Daniel B. Wallace and Sean McGuire Present at SBL 2024

At the annual meeting of the Society of Biblical Literature in San Diego (November 2024), CSNTM Executive Director, Daniel B. Wallace, and former CSNTM Intern, Sean McGuire, presented their paper, “Disturbing Dittographies: A Second Take on Scribal Corrections.”

Dittographies in manuscripts are ubiquitous. Their frequency is inversely proportional to detailed discussion of them in works on scribal habits. Many of these dittographies may offer hints about a scribe’s accuracy in general. But accuracy is not the only issue. When a given dittography does not duplicate exactly the initial wording, the reason for the change needs to be explored. 

Larger dittographies especially are susceptible to inexact copying. This paper’s primary focus is on these larger dittographies in Codex Sinaiticus. Every dittography involving at least six words or parts of three lines (twenty-seven instances) is examined and analyzed (select smaller dittographies are also discussed). Remarkably, the majority of these longer dittographies involve differences from the initial wording, often significantly so. 

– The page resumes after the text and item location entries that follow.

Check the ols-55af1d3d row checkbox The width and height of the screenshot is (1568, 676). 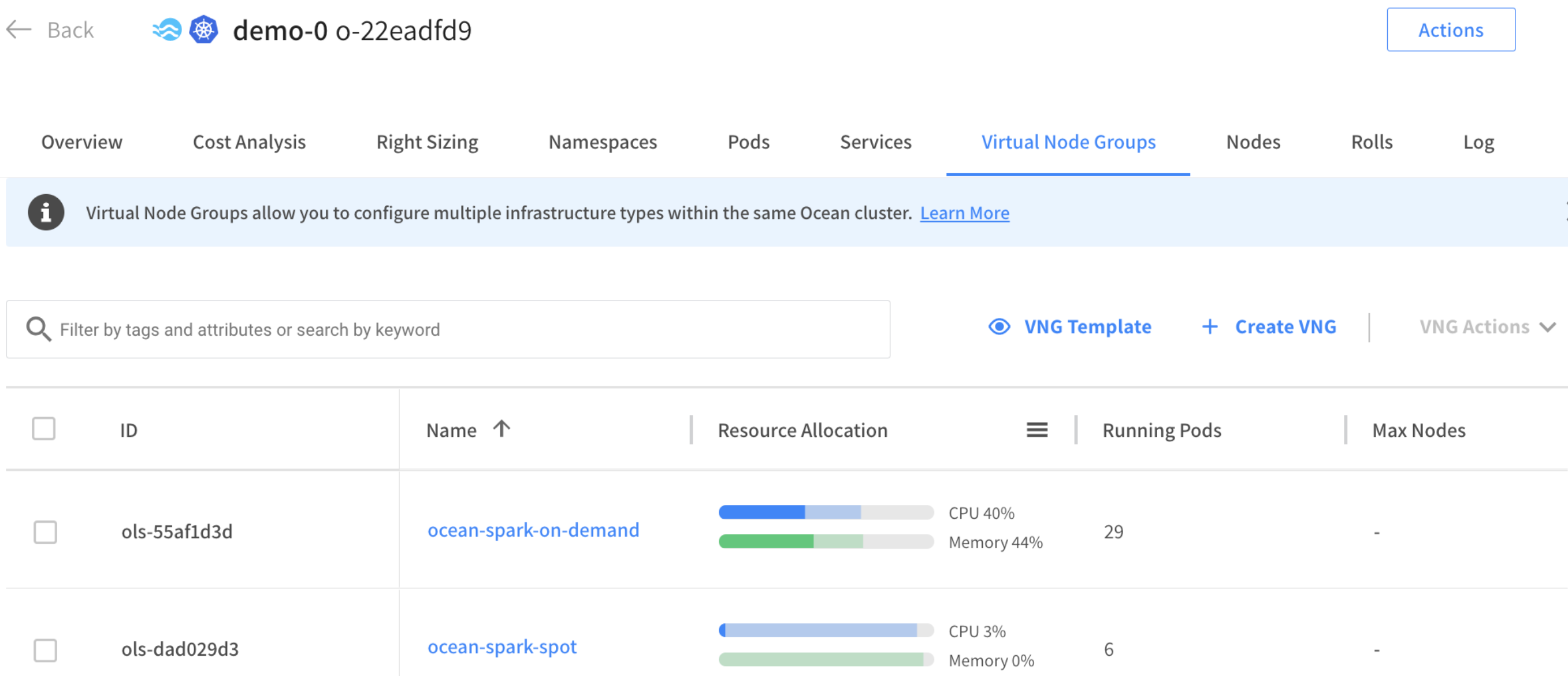click(x=45, y=532)
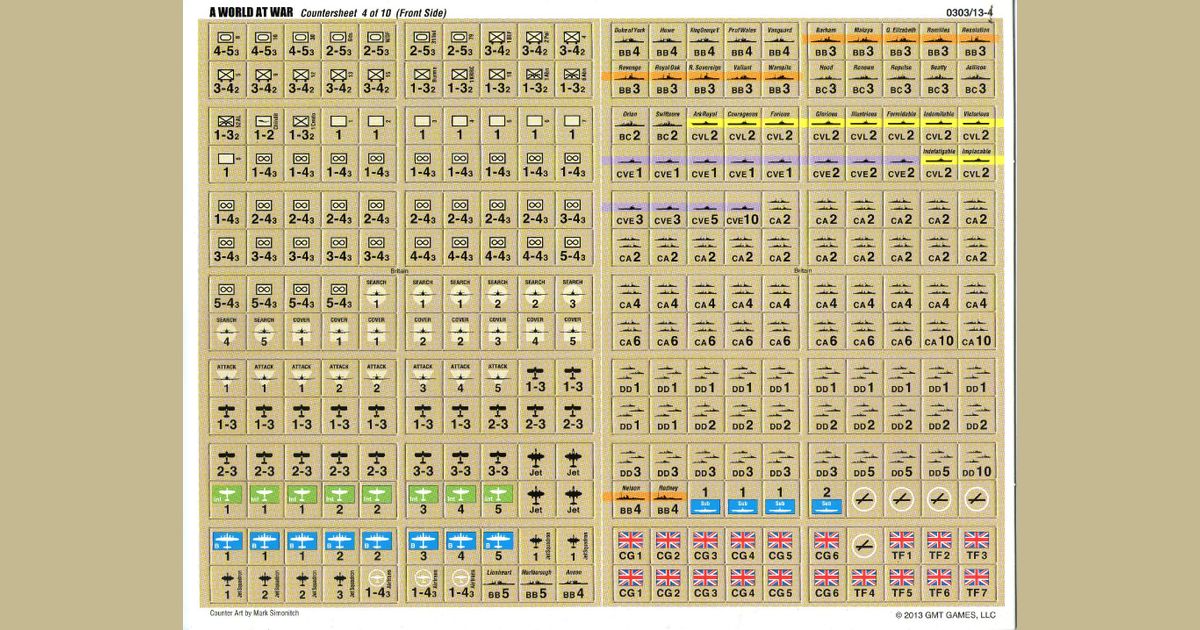
Task: Select the Vanguard BB4 battleship counter
Action: (x=780, y=43)
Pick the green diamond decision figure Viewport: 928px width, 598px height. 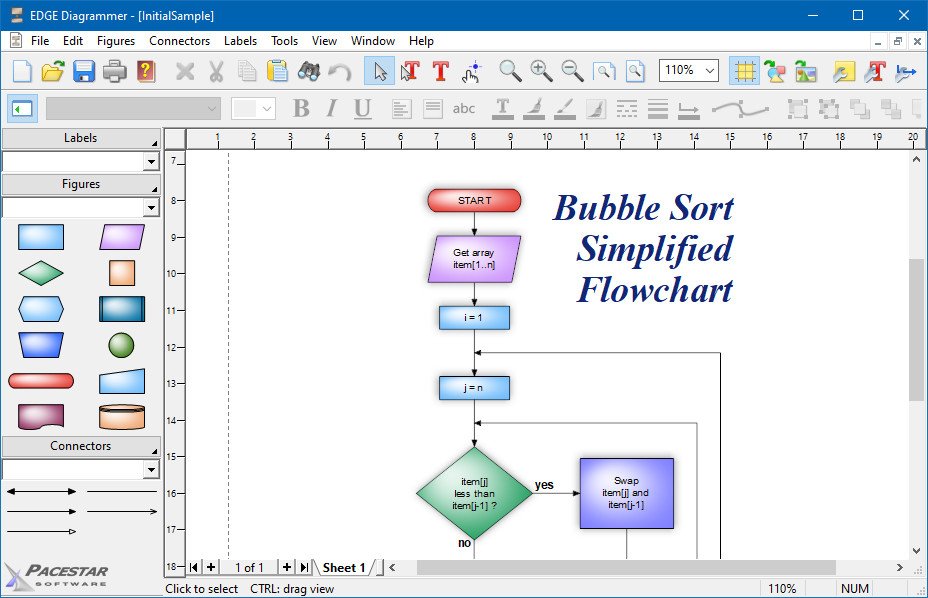41,273
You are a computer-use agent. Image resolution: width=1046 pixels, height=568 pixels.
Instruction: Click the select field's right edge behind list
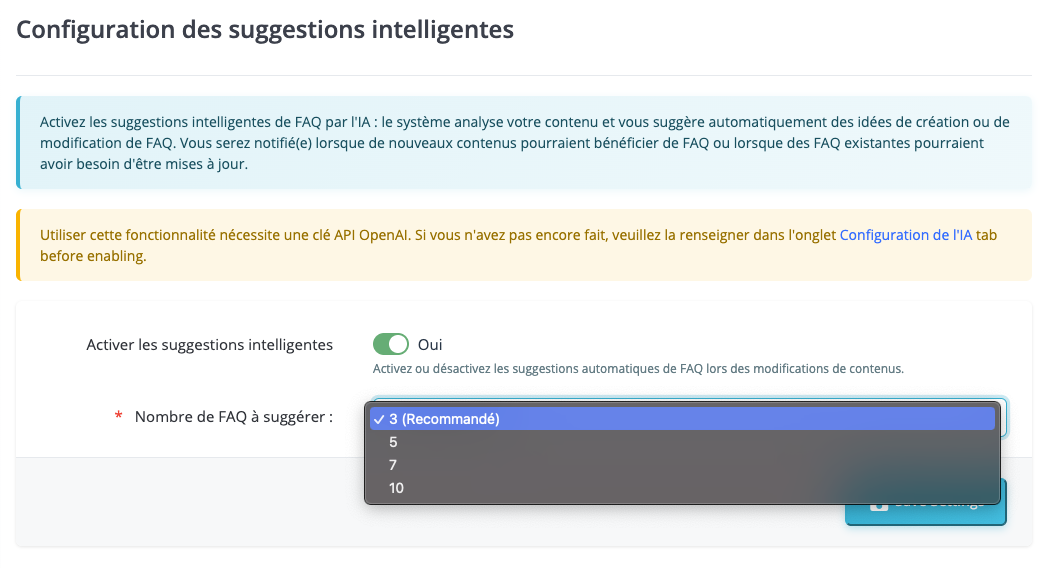coord(1003,418)
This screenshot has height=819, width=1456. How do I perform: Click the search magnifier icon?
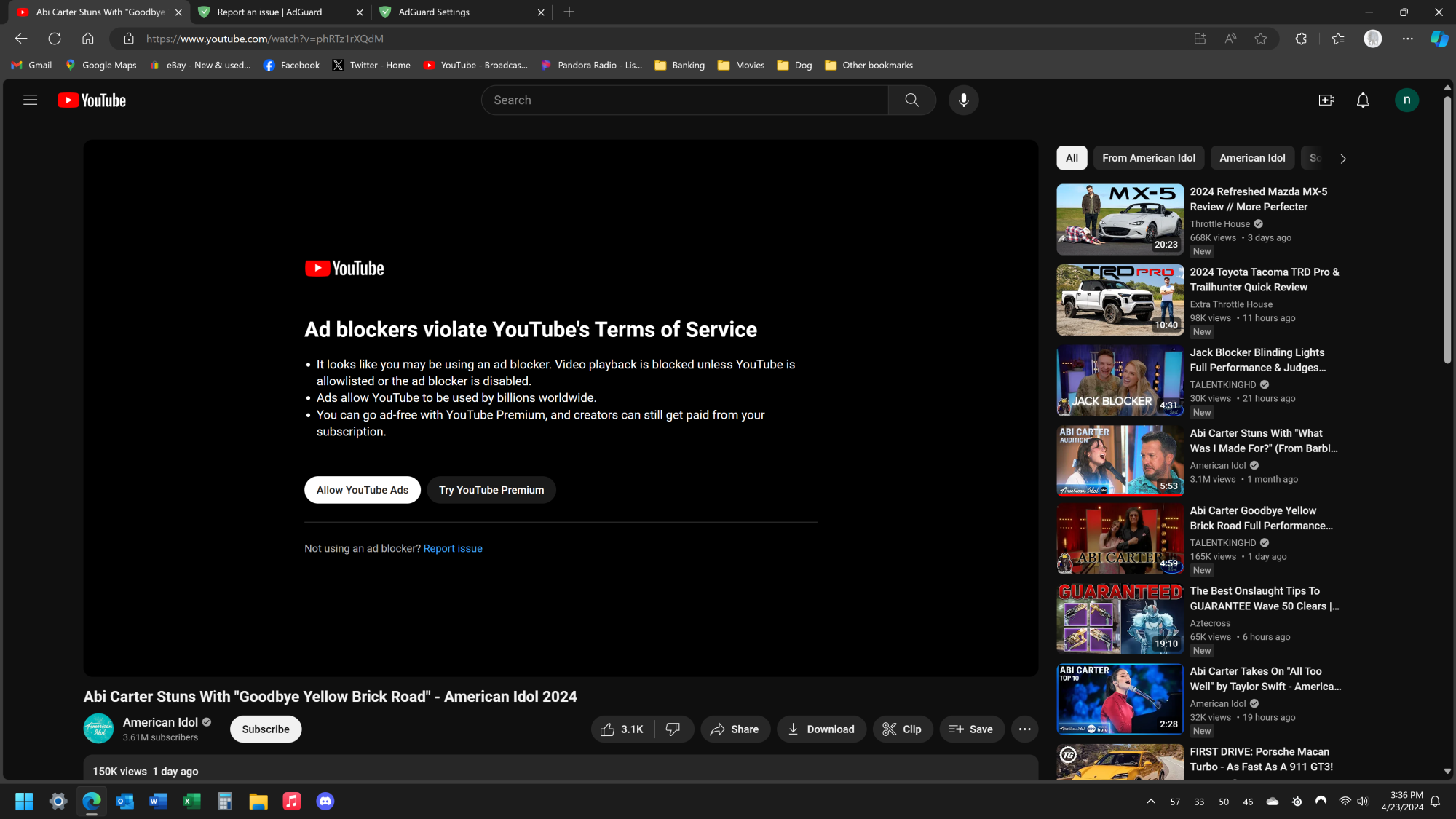(911, 100)
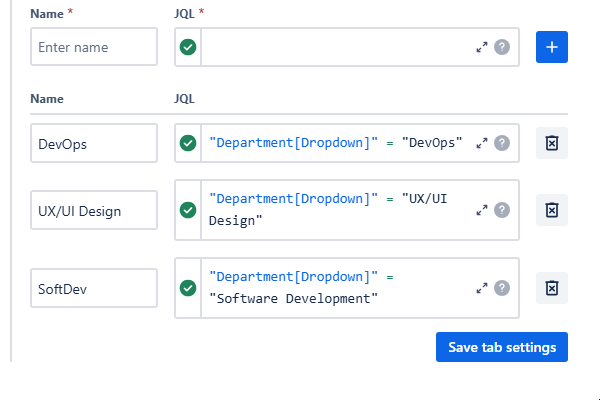
Task: Delete the UX/UI Design row
Action: 551,210
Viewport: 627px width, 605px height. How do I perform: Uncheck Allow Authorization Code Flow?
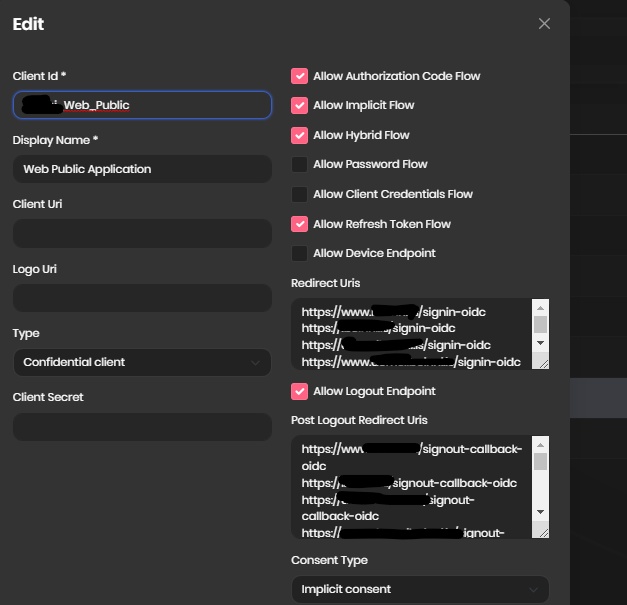click(x=299, y=76)
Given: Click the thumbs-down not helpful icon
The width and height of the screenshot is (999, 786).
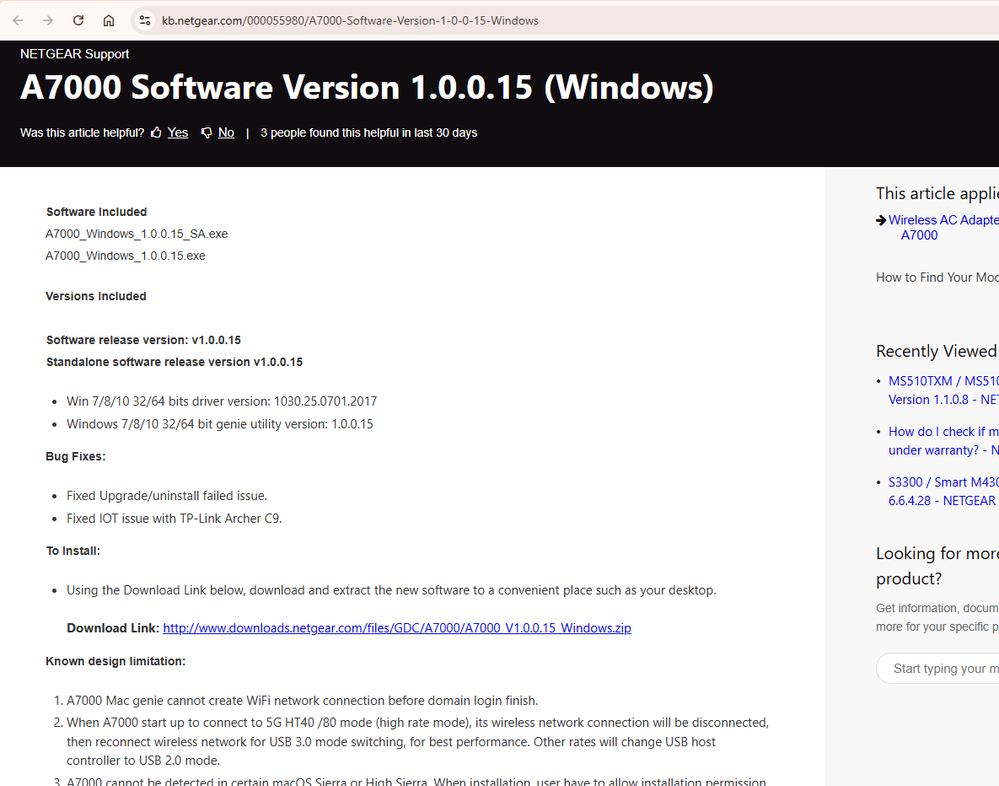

The reason for the differences in the dittographies varies. This paper will address the following questions:

1. Does the dittography involve a more exact copying of the exemplar’s wording?

2. Of the meaningful variants in the dittographies, are any attested by other witnesses?

3. Can the differences in dittographies indicate anything about scribal habits beyond what is already known of a given manuscript’s tendencies?

4. Is it possible, even likely, that in rare instances the dittography reflects a different exemplar from what was used in the first writing? 

To be sure, dittographies are only one piece of the puzzle, but they make a small contribution in response to Hort’s dictum that “knowledge of documents should precede final judgement upon readings.” Since they have hardly been explored, dittographies are an open field for further research.